Why yes—yes they are. I'll give you $5.00 for it. They're only $2.50 new!



Good Year Blue Streak Ad by VW Sightings, on Flickr


----------



## Overhauler (May 4, 2014)

57 spitfire said:


> Just picked up this one today. Sn g56673. Nice paint and no dents in fenders. Any help on year woul be great. Thanks, rob.



 I believe it's around a 48 , I need that three gill tank in maroon for my 48ish Hawthorne CWC . Nice find .
 Lee


----------



## Boris (May 4, 2014)

sad bike guy said:


> Sorry guys just trying to be funny (you should try it some time Dave!).  Its not stolen, its a brand new 2013 closeout. I paid twice as much as I paid for my (soon to be ex) wife's engagement ring.  That last sentence is completely true.




Ohhhh....a joke!!! HA HA. I'm old and dumb. Next time I better do some research, before I shoot my mouth off (but I probably won't, but maybe I will, who knows. I hope I don't die before I finish deciding if I will or I won't. I'm old you know. Or did I already say that? Actually if I do die before I decide, what difference would it make? I mean really? At least I made it through this sentannnnnnnnnnnnnnnnnnnnnnnnnnnnnnnnnnnnnnnnnnnnnnnnnnnnnnnnnnnnnnnnnnnnnnnnnnnnnnnnnnnnnnnnnnnnnnnnnnnnnnnnnnnnnnnnnnnnnnnnnnnnnnnnnnnnnnnnnnnnnnnnnnnnnnnnnnnnnnnnnnnnnnnnnnnnnnnnnnnnnnnnnnnnnnnnnnnnnnnnnnnnnnnnnnnnnnnnnnnnnnnnnnnnnnnnnnnnnnnnnnnnnnnnnnnnnnnnnnnnnnnnnnnnnnnnnnnnnnnnnnnnnnnnnnnnnnnnnnnnnnnnnnnnnnnnnnnnnnnnnnnnnnnnnnnnnnnnnnnnnnnnnnnnnnnnnnnnnnnnnnnnnnnnnnnnnnnnnnnnnnnnnnnnnnnnnnnnnnnnnnnnnnnnnnnnnnnnnnnnnnnnnnnnnnnnnn


----------



## Wheeled Relics (May 4, 2014)

*Yard Art*

I found this the day before yesterday labeled "yard art" at the local bicycle recycle center. The day after tomorrow I might figure out what it is.


----------



## fordmike65 (May 5, 2014)

After a lil trading and haggling, picked up this gem at the Coasters Swap yesterday. It'll go on the pile for my '37 Colson motorbike build.


----------



## Overhauler (May 5, 2014)

*Custom Sidecar Bike*

Went 100 miles to look at this Custom Columbia framed sidecar bike , and ended up purchasing it and a 1979 Spitfire 5 with the atom drum . Actually the Spitfire is a custom too , the old guy put stainless steel fenders (with S teardrop reflector) , and the back rack (with the 4 rear reflectors) off of an early 60's Jaguar on it because it didn't have any   and a comfort seat , also has the wrong chain wheel , so after I take off all the extra bling and change the chain wheel and seat and find a pair of Carlisle Studded Balloon w/w tires it will be back to original . But nice riders , old Tom knows how to keep them tuned up . The wife and granddaughter loves the sidecar .
 Lee


----------



## decotriumph (May 5, 2014)

*Major Taylor book*

This book also came in the mail this past week. I look forward to reading it.


----------



## American Vintage Bicycle Supply (May 5, 2014)

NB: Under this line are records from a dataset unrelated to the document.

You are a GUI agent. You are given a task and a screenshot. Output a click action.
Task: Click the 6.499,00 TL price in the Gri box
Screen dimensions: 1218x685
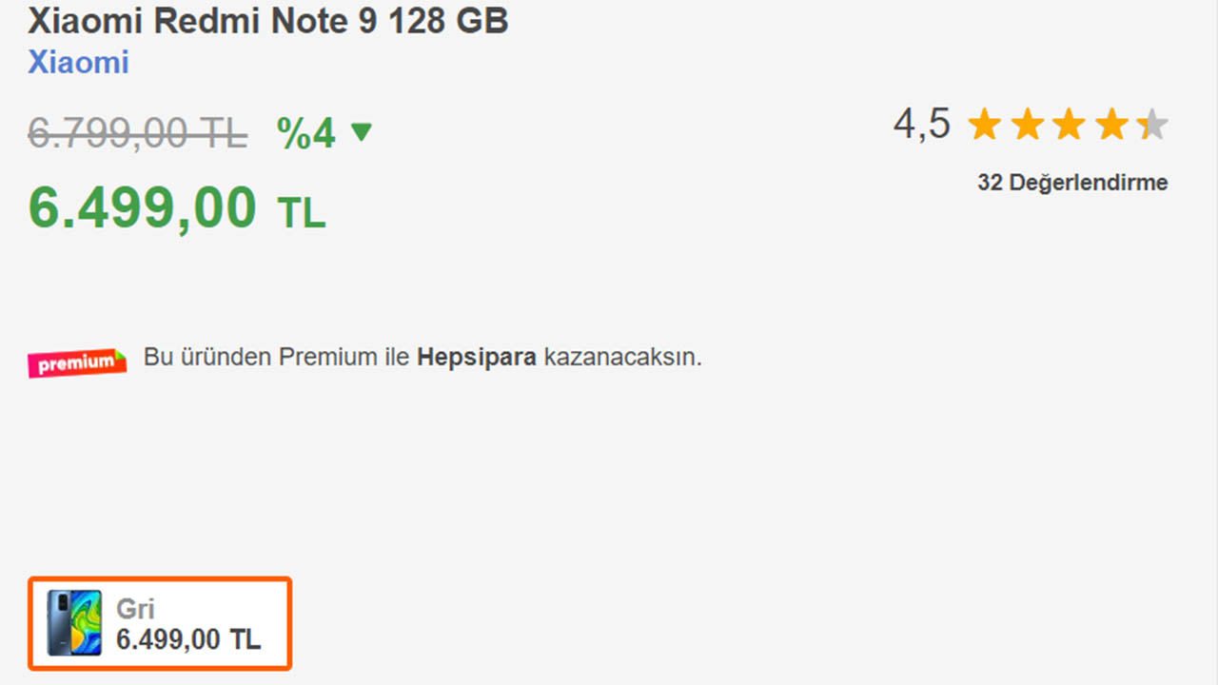(188, 639)
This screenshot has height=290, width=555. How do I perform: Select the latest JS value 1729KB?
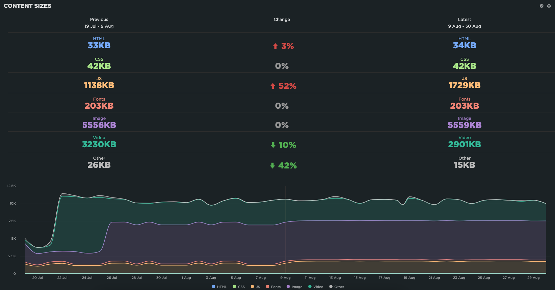464,85
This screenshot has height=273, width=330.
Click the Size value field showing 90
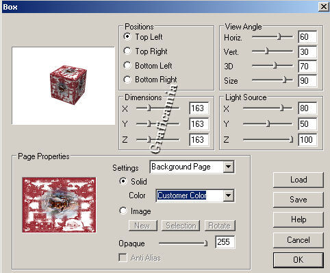pyautogui.click(x=307, y=81)
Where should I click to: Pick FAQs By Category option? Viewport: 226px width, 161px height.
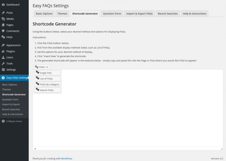coord(47,84)
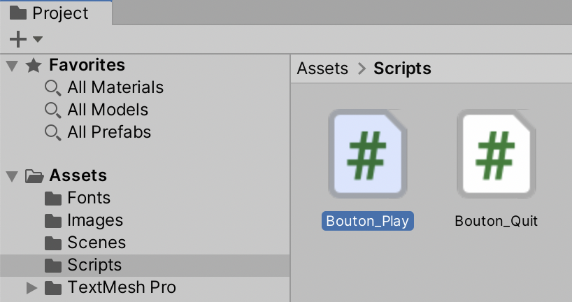572x302 pixels.
Task: Click the TextMesh Pro folder icon
Action: (x=53, y=287)
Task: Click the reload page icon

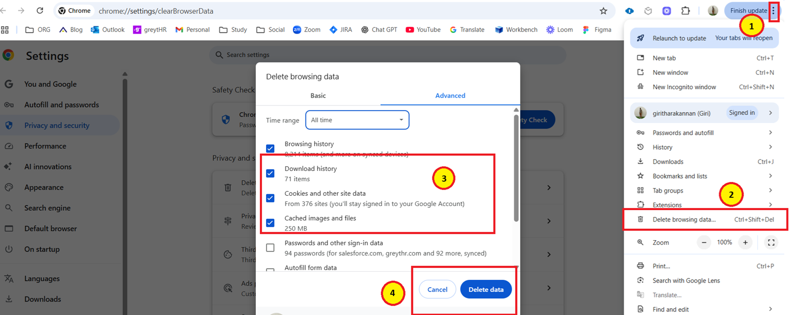Action: coord(40,11)
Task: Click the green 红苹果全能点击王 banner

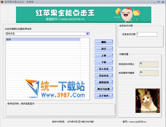Action: [x=84, y=15]
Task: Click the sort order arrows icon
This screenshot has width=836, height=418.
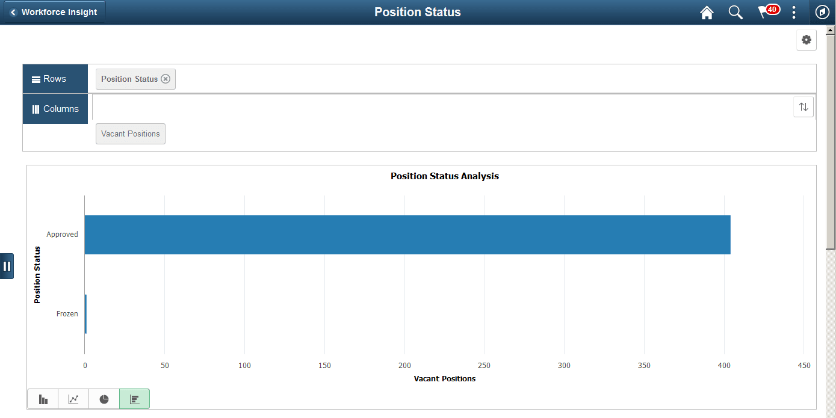Action: coord(803,106)
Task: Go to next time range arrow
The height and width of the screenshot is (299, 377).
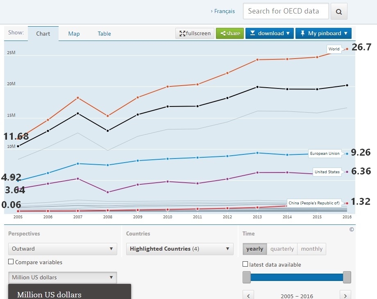Action: tap(345, 295)
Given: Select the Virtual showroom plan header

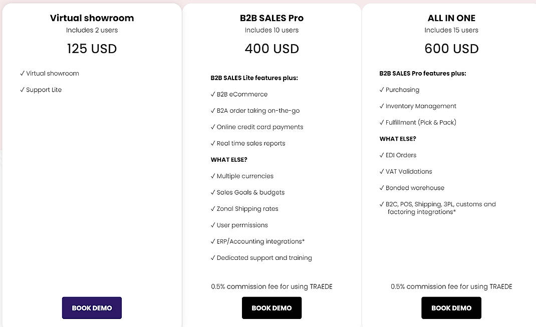Looking at the screenshot, I should (92, 18).
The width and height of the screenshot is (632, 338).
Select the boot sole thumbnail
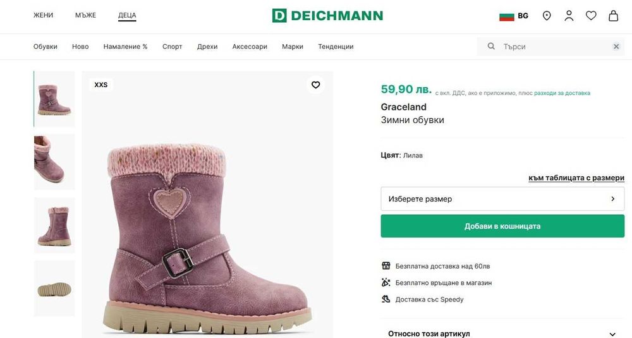54,288
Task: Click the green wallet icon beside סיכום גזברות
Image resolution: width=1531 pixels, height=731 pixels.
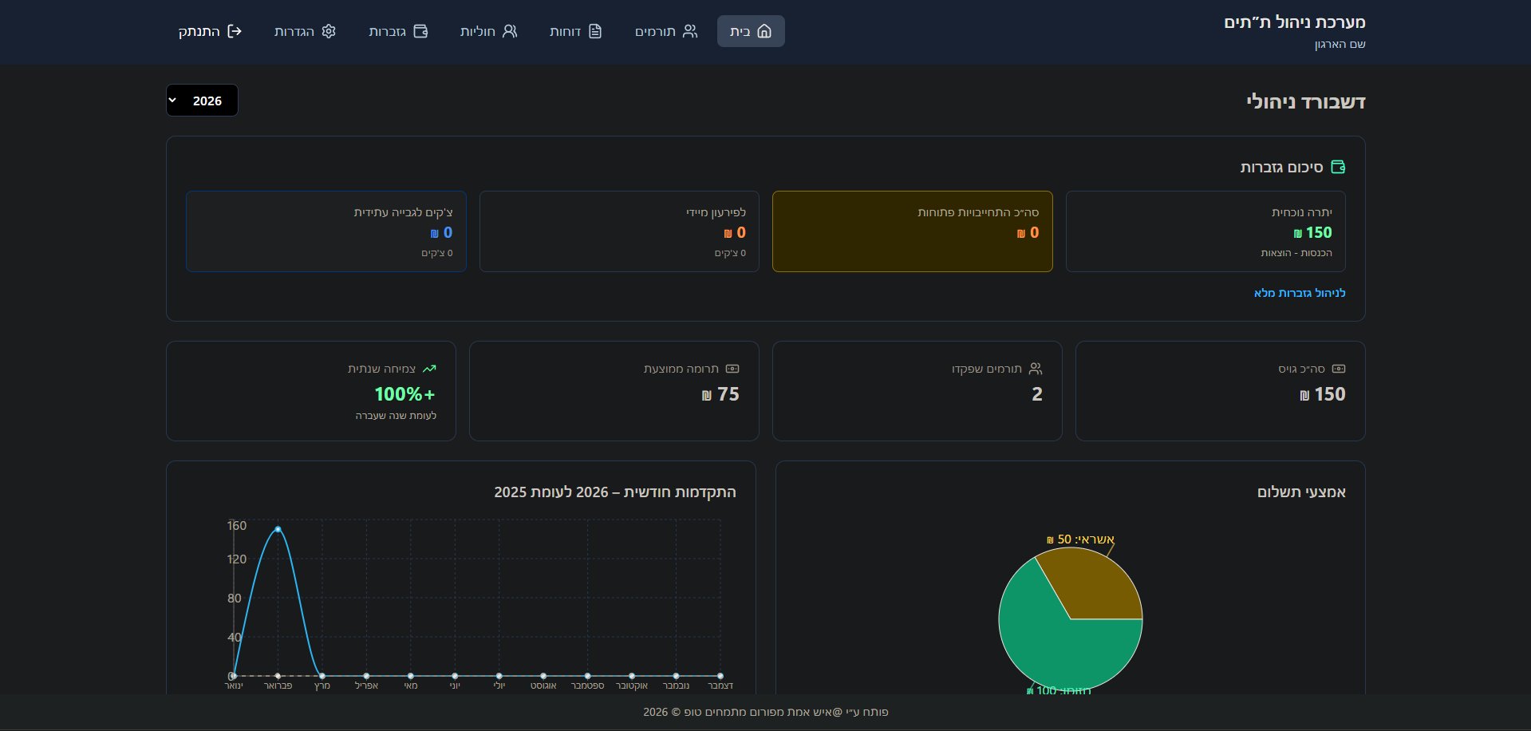Action: point(1338,167)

As found. OG paint. Killer bars.

Badged Berry Cohen Atlanta Georgia


----------



## Screwtape (May 5, 2014)

Double Nickle said:


> As found. OG paint. Killer bars.
> 
> Badged Perry Cohen Atlanta Georgia




Wow. That is wwwaaaaaayyyyy too cool.


----------



## babyjesus (May 6, 2014)

Both from MLC

The TF ladies is all orig - never had a tank.  I have a crow beak guard but apparently that one is orig. Still - always wanted a ladies TF - not sure whether to add a tank, rack and the crow's beak to make it a more typical TF and a match to my early '38 boy's TF.












The IJ is Strucel restored and yes it does have a Colson stem on it that's a few years younger - and crazy handlebars.  Needs proper fluted (gutter) fenders.

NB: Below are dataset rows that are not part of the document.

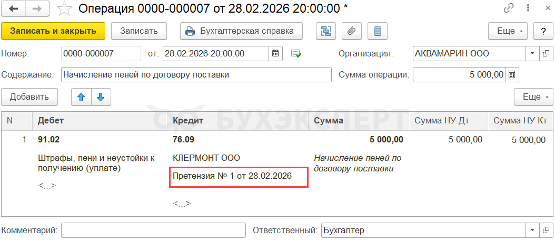Click into the Комментарий field
555x240 pixels.
pos(153,231)
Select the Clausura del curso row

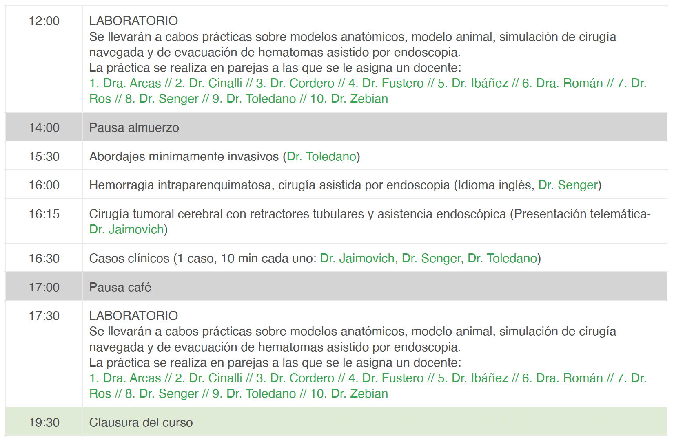click(336, 422)

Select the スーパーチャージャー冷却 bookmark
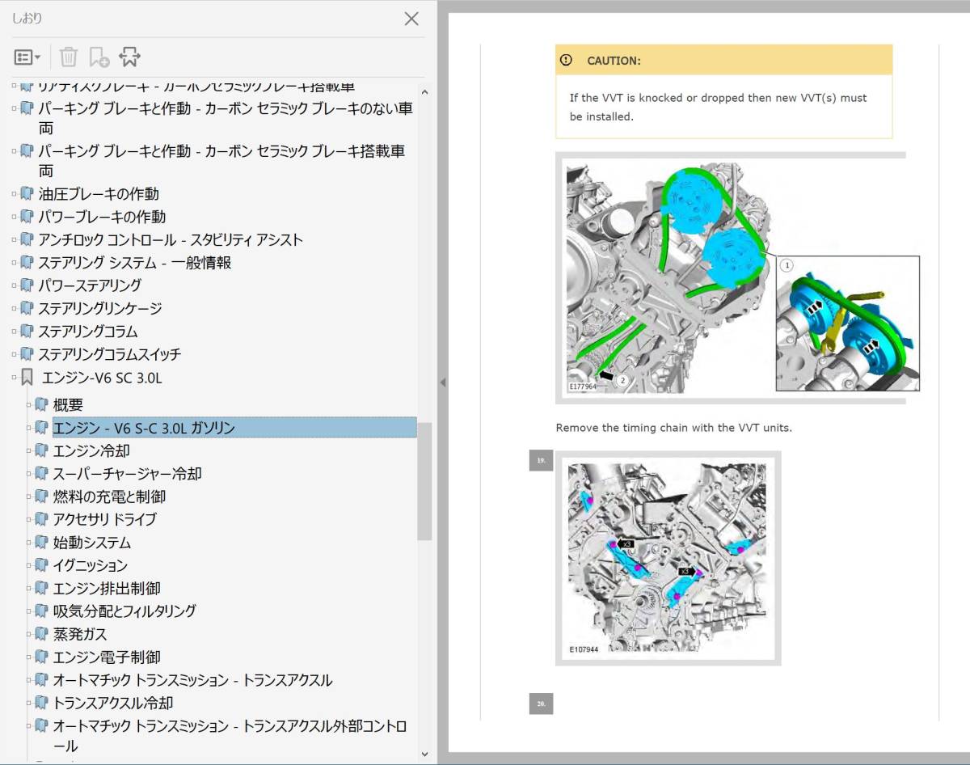point(127,474)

Have to thank Mike S for nabbing these for me since I wasn't there.


----------



## Freqman1 (May 6, 2014)

Congrats on the TF Marc. I took lots of pics of that one as well as recording both the fork and serial #. An unusaul bike for sure. V/r Shawn


----------



## Iverider (May 6, 2014)

Cool Arch Truss Ballooner. You don't see too many of those around.


----------



## babyjesus (May 6, 2014)

Freqman1 said:


> Congrats on the TF Marc. I took lots of pics of that one as well as recording both the fork and serial #. An unusaul bike for sure. V/r Shawn




Thx Shawn - I've been wanting a ladies TF for ages now.  I'm excited about this one.  Although perhaps a little confused by the way it's equipped.  I'm in the unenviable situation of having to decide to leave a bike the way it is even though I have a crows beak sitting on the shelf.  BUT I understand this bike to be 100% orig - and therefore messing around with it would be a bad idea.  To be fair the guard on it isn't exciting, just original.  And a no tank bike.  It's a hard one for me to know how to handle it but like all bikes it will sit as is for a while until I come up with a plan.  I should probably leave her as is and use my guard in building up another Huffman.  The crows beak is something that could go on my other bike I really want which is a ladies SS with tank.  But these rare bikes often come complete or not at all.....


----------



## babyjesus (May 6, 2014)

Krautwaggen said:


> Cool Arch Truss Ballooner. You don't see too many of those around.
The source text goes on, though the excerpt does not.